Note that the performance of the algorithm is heavily dependent on our set of experts and their ability to generalize. While UCB performed best overall, none of our trained experts had a truly good policy for occlusion 6. The performance could be improved with additional experts trained to deal with occlusions in the right-hand side of the images. In general, having a large and diverse set of experts will perform better than a smaller one. However, having too many experts can also slowdown the algorithm considerably. Finding the right balance between diversity of experts and set size is a very important issue that we will explore in future work.

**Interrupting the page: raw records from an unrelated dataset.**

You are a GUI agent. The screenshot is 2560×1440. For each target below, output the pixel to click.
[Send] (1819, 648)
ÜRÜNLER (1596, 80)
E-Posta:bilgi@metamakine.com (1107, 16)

In this work we presented a multi-armed bandit algorithm for the purpose of expert selection in (high-dimensional) MDPs. Given a set of expert policies trained under various dynamics models or observation kernels, we show that one can use a variant of the UCB algorithm from the multi-armed bandit literature to choose at run-time the expert that will do best for the current MDP. In our experiments, we test the UCB algorithm on a simple low-dimensional gridworld and a more complicated, high-dimensional Atari game. Despite the high-dimensionality of the game, our algorithm is able to pick the best expert from a set of experts trained under various observation models. Even when the observation model is different from our original one, our algorithm is still able to select the best expert. We finally compare the algorithm to a baseline of experts specifically trained to be robust to occlusions and find that in general the UCB algorithm still outperforms them.